Pl. sums-total, sum-totals. [ad. med.L. summa tōtālis: see SUM sb.1 and TOTAL a. Cf. F. somme totale.] The aggregate of all the items in an account; the total amount (of things capable of numeration).
c. 1395. Plowmans Tale, I. 418. The hye goodes frendship hem makes, They toteth on hir somme totall.
c. 1430. Art of Nombryng, vi. 9. Ioyne the produccioun, and þere wol be the some totalle.
1497. Naval Acc. Hen. VII. (1896), 325. Somme Totell of almaner Costes Charges & Expences. Ibid., 330. Somme Totall of all Stuff Takle & Apparell ordinance Artillarie & Abillamentes of warre.
1543. Fitzherb., Surv., 30. To knowe the hole charge of all the partyculers, What they be at the first syght, in the sommes totall.
1533. More, Debell. Salem, Wks. 1024/1. He bringeth forth here a fewe amountyng in a some totall to the infinite number of fower.
1675. Cocker, Morals, 4. Compute your Sins Sum-Total for a Year.
1743. Bulkeley & Cummins, Voy. S. Seas, Pref. p. xx. The Sum Total we shall ever receive for our Voyage to the South-Seas.
1856. N. Brit. Rev., XXVI. 91. In the terms of peace made with France, a sum-total was agreed on for the whole debt.
1864. Intell. Observ., VI. 273. The Mint is each day engaged in adding to the sums total.
1865. Mrs. Gaskell, Wives & Dau., xxii. Every time the sum-totals came to different amounts.
b. gen. The aggregate or totality of.
1660. Jer.

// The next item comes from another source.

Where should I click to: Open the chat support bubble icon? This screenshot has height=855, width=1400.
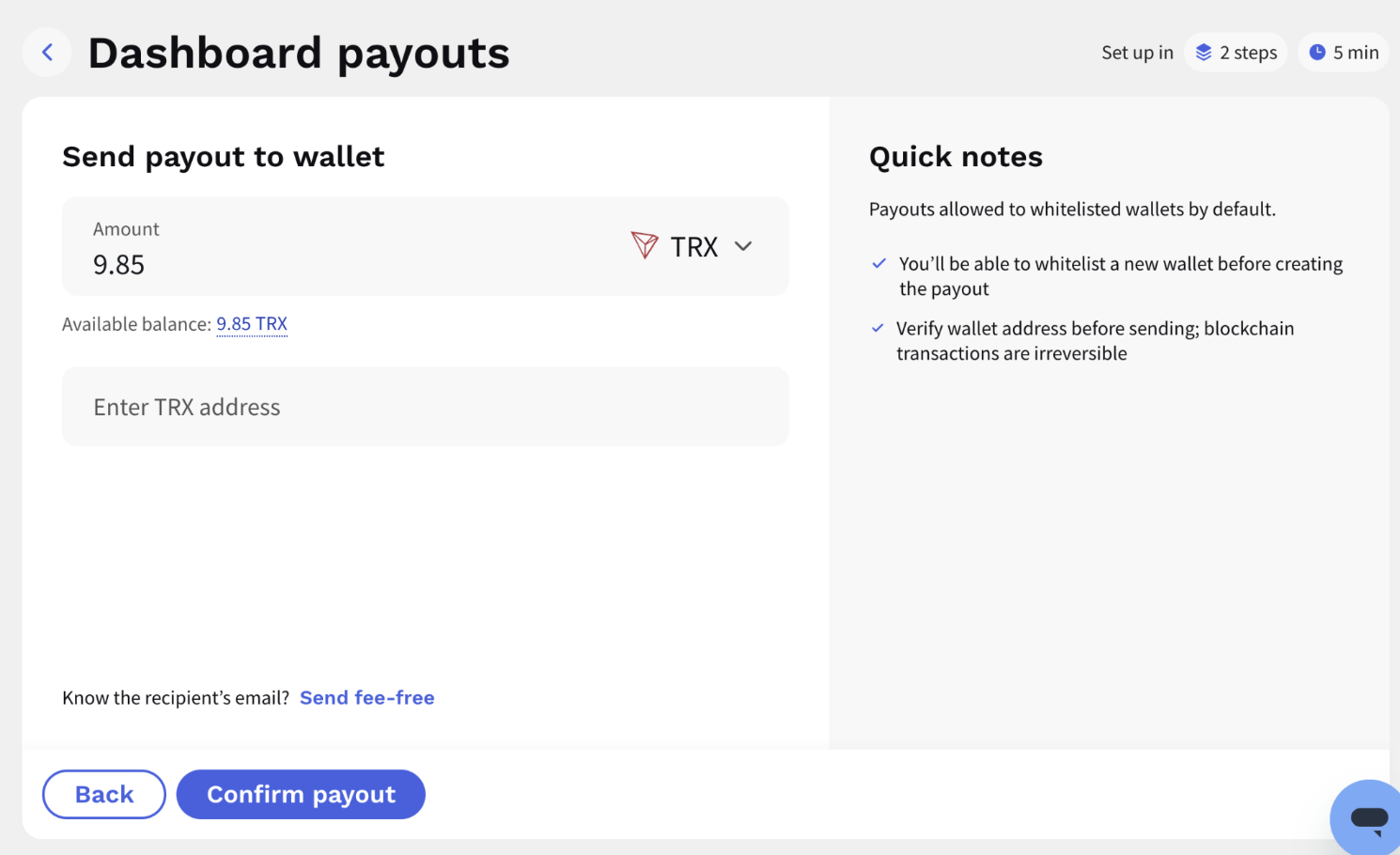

Taylor, Worthy Commun., i. § 2. 38. There are two great Sermons of the Gospel which are the summe total and abreviature of the whole word of God.

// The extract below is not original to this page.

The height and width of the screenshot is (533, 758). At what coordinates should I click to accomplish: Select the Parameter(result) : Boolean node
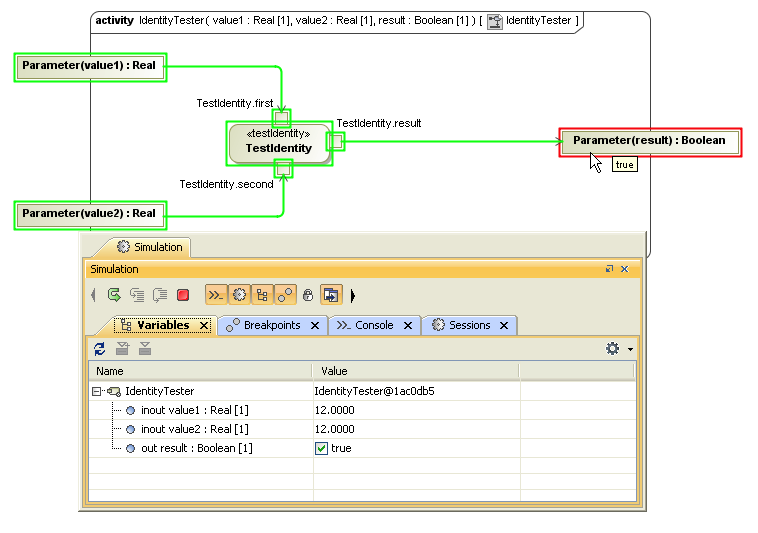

1729. Butler, Serm., Wks. 1874, II. 145. These particular enjoyments make up the sum total of our happiness.
1837. Carlyle, Fr. Rev., II. III. ii. The diseased things that were spoken, done, the sum-total whereof is the French Revolution.
1875. Punch, 22 May, 215/1. The [Parliamentary] Session will, in that case, have done something to lessen the sum-total of human suffering.

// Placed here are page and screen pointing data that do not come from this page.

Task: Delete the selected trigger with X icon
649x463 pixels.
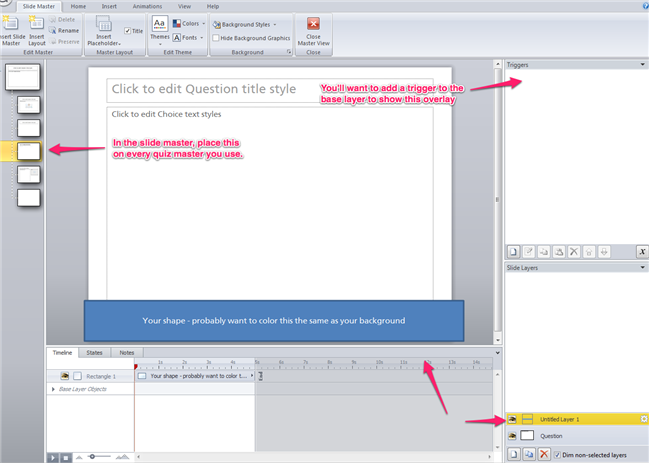Action: 574,251
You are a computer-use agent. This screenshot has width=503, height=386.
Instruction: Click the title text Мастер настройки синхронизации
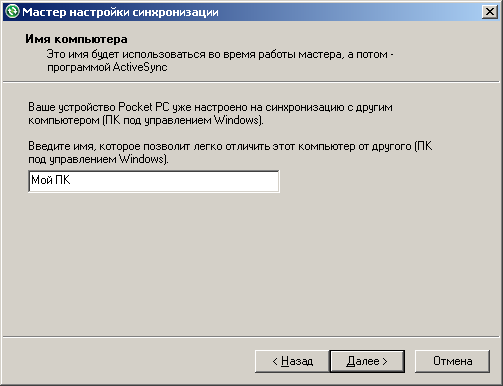click(x=120, y=12)
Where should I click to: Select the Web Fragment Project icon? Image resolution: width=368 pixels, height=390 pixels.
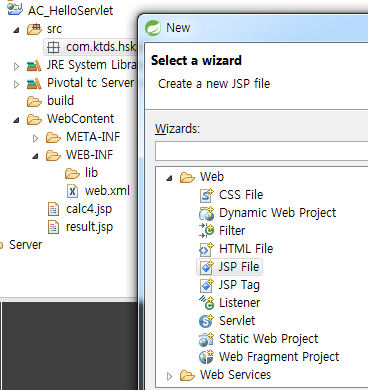(206, 357)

1878. John Fiske, in N. Amer. Rev., CXXVI. 35. Throughout the world the sum-total of motion is ever the same.
1906. E. Anwyl, Celtic Relig., i. 5. To the sum-total of these religious ideas contributions have been made from many sources.
Hence Sum-totalize v. trans. and intr., to reckon or state the sum-total, to sum up; whence Sum-totalization, summing up.
1840. Haliburton, Clockm., Ser. III. ii. 26. But to sum-totalize my story: the next time [etc.]. Ibid. (1855), Nat. & Hum. Nat., I. 18. Maxims and saws are the sumtotalization of a thing.
1865. W. G. Palgrave, Arabia, I. 29. To decide on the value of each separate coin, and after that to sum-totalize.